READING PASSAGE:
- Born: Margaret Ann Grey May 15, 1945 Chicago, Illinois
- Died: February 24, 2007 (aged 61) Hinsdale, Illinois
- Occupations: Physical educator, sports organizer

= Peg Grey =

American physical educator

Margaret Ann "Peg" Grey (May 15, 1945 – February 24, 2007) was an American physical education teacher and sports organizer based in Chicago. She was the first female co-chair of the Federation of Gay Games. She was inducted into the Chicago LGBT Hall of Fame in 1992.

== Early life ==
Margaret Grey was born in Chicago, the daughter of Lawrence C. Grey and Dorothy Blyth Grey. Both of her parents were also born in Chicago; her father was a teacher. She graduated from Maria High School in 1963, earned a bachelor's degree in elementary education from Chicago Teachers College, and a master's degree in physical education from Northern Illinois University.

== Career ==
Grey taught physical education at elementary schools in the Chicago Public Schools for 35 years. She was active in the Gay Games, serving as first female co-chair of the Federation of Gay Games, and on the international board of the governing body. She worked for increasing participation by athletes from non-Western nations, and by older athletes. She organized women's softball, basketball, volleyball, bowling, racquetball, and tennis teams and leagues under aegis of the Chicago Metropolitan Sports Association. She was also one of the organizers of Frontrunners Chicago, a running and walking club for the gay and lesbian community.

Grey raised funds for causes including AIDS and cancer research. She competed at Gay Games events in San Francisco (1982), Vancouver (1990), and Chicago (2006), in various sports, including marathon, softball, volleyball, and track and field. She was inducted into the Chicago LGBT Hall of Fame in 1992. She was posthumously inducted into the Chicago Metropolitan Sports Authority Hall of Fame in 2007.

== Personal life and legacy ==
Grey was survived by her partner of 40 years, Grace Leudke, and her companion of 17 years, Pam Hulvey, when she died from multiple myeloma in 2007, aged 61 years, in Hinsdale, Illinois. Her papers and memorabilia, including trophies, t-shirts, and photographs, are in the Gerber/Hart Library and Archives. There is a Peg Grey Women's Sport Tournament held annually in Johannesburg, named in her memory.

RECORDS PROVIDED:
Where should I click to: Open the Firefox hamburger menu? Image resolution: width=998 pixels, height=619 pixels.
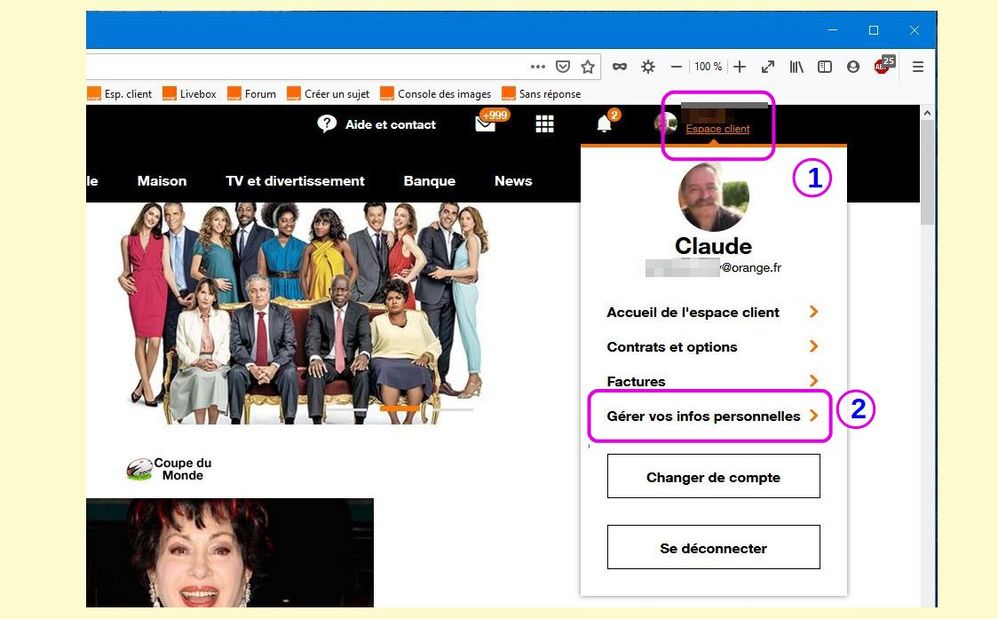tap(917, 67)
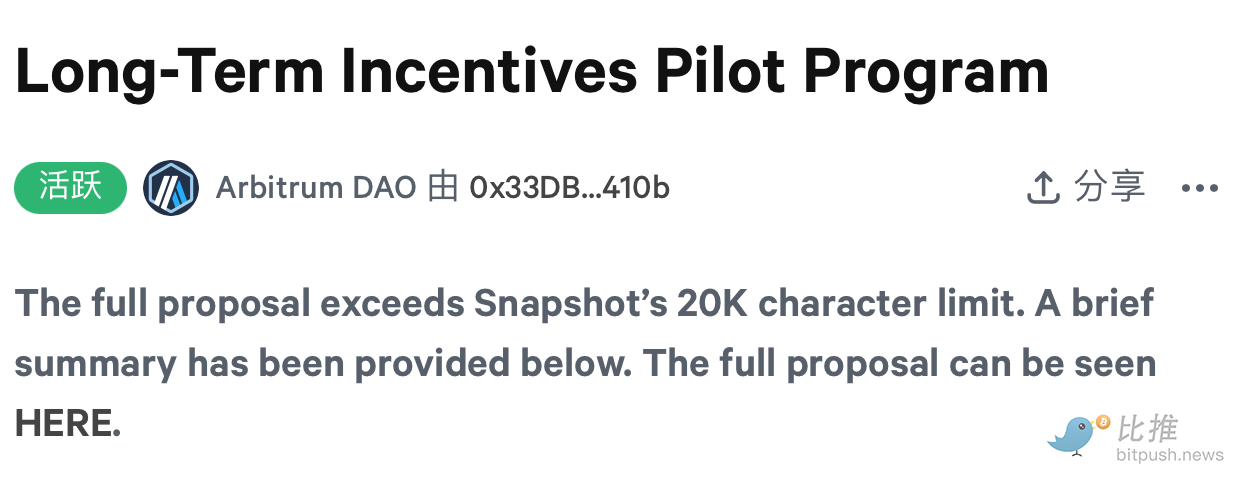Click the Arbitrum DAO logo avatar
The height and width of the screenshot is (482, 1244).
tap(171, 188)
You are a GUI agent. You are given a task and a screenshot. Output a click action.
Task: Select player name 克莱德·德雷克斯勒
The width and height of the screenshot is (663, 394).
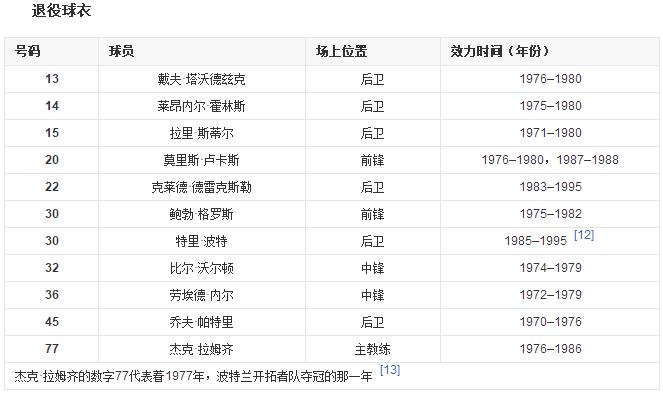tap(201, 187)
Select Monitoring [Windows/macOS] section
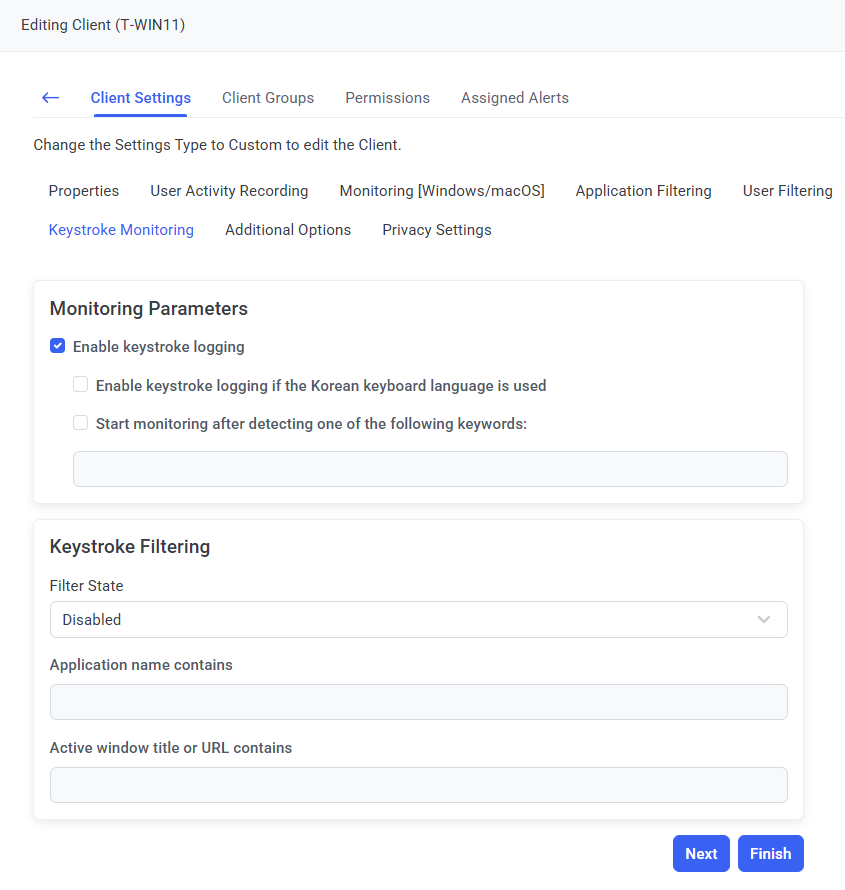The image size is (845, 890). 442,191
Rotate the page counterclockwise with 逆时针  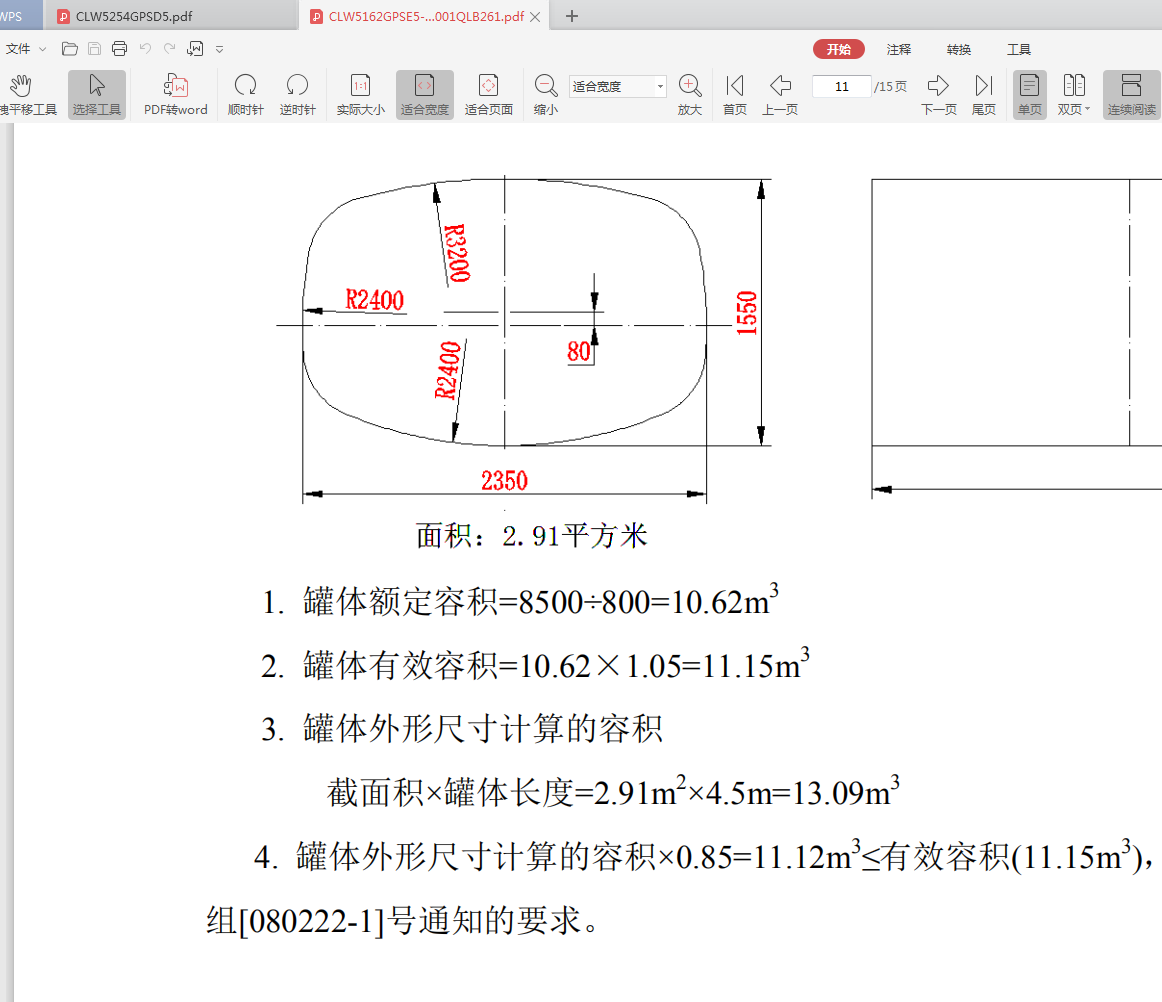(297, 93)
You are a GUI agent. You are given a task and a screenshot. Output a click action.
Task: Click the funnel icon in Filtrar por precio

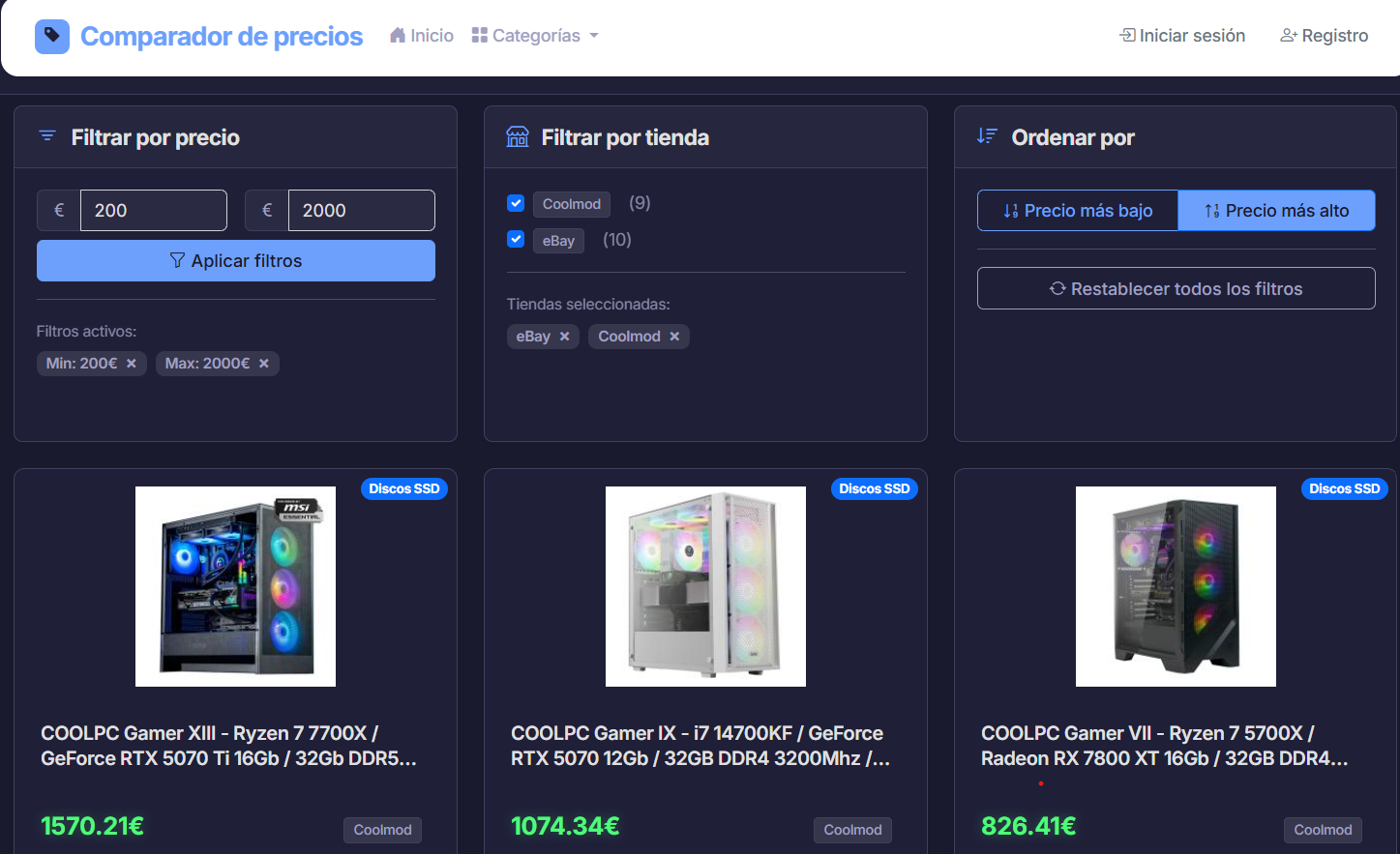[x=46, y=136]
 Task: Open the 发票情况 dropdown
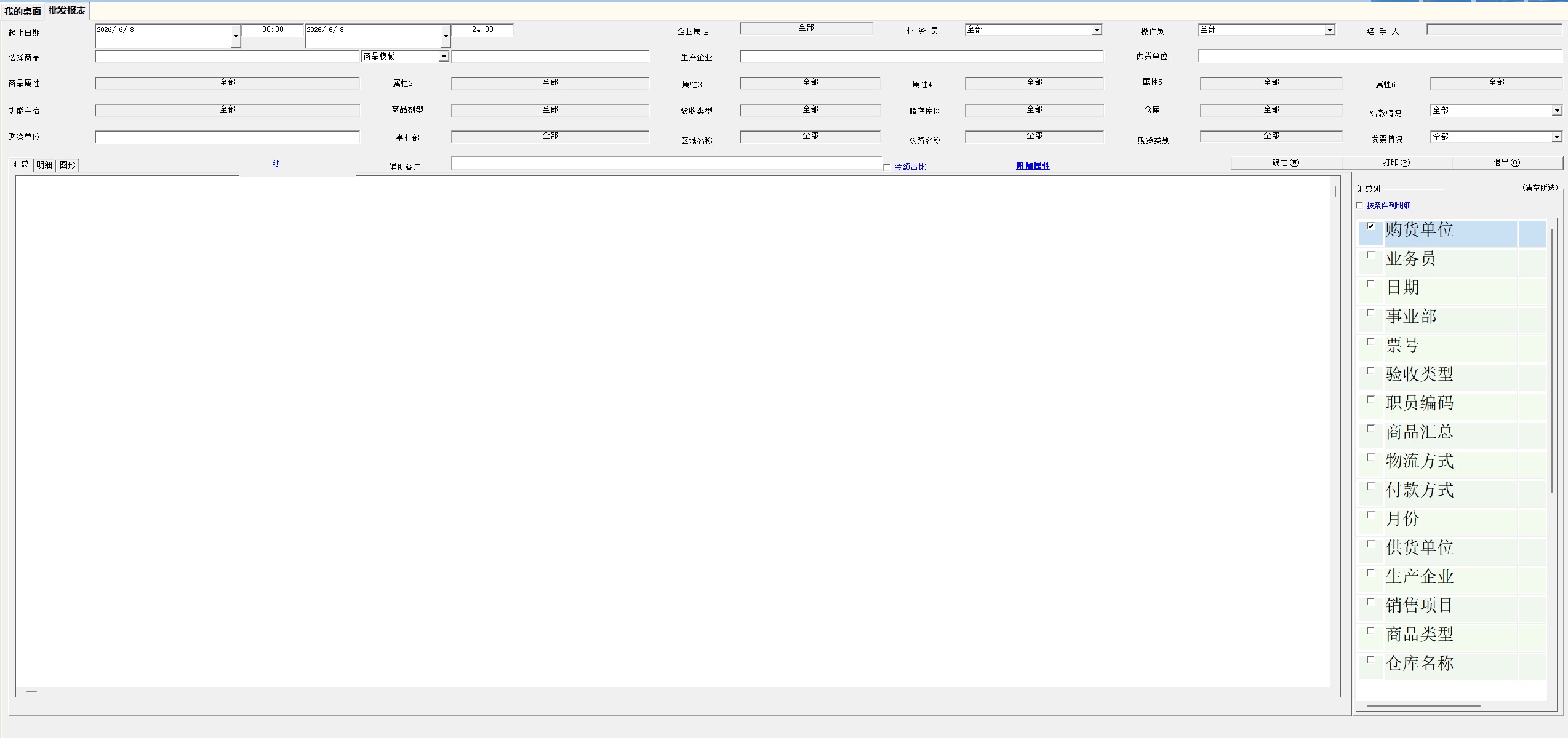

LIST OF TASKS:
1. Decide whether each statement agrees with the Peg Grey biography above. Answer yes or no for each, and quote the words from the text that settle it.
(a) Grey taught physical education in the Chicago Public Schools for 35 years.
(b) Grey's father was born outside Chicago.
(c) The Peg Grey Women's Sport Tournament is held every year in Vancouver.
2. Echo the part of the Peg Grey biography that runs from "American physical educator" to "Northern Illinois University.".

EXERCISE RESPONSES:
1.
(a) Yes: "Grey taught physical education at elementary schools in the Chicago Public Schools for 35 years."
(b) No: "Both of her parents were also born in Chicago"
(c) No: "There is a Peg Grey Women's Sport Tournament held annually in Johannesburg, named in her memory."

2.
American physical educator

Margaret Ann "Peg" Grey (May 15, 1945 – February 24, 2007) was an American physical education teacher and sports organizer based in Chicago. She was the first female co-chair of the Federation of Gay Games. She was inducted into the Chicago LGBT Hall of Fame in 1992.

== Early life ==
Margaret Grey was born in Chicago, the daughter of Lawrence C. Grey and Dorothy Blyth Grey. Both of her parents were also born in Chicago; her father was a teacher. She graduated from Maria High School in 1963, earned a bachelor's degree in elementary education from Chicago Teachers College, and a master's degree in physical education from Northern Illinois University.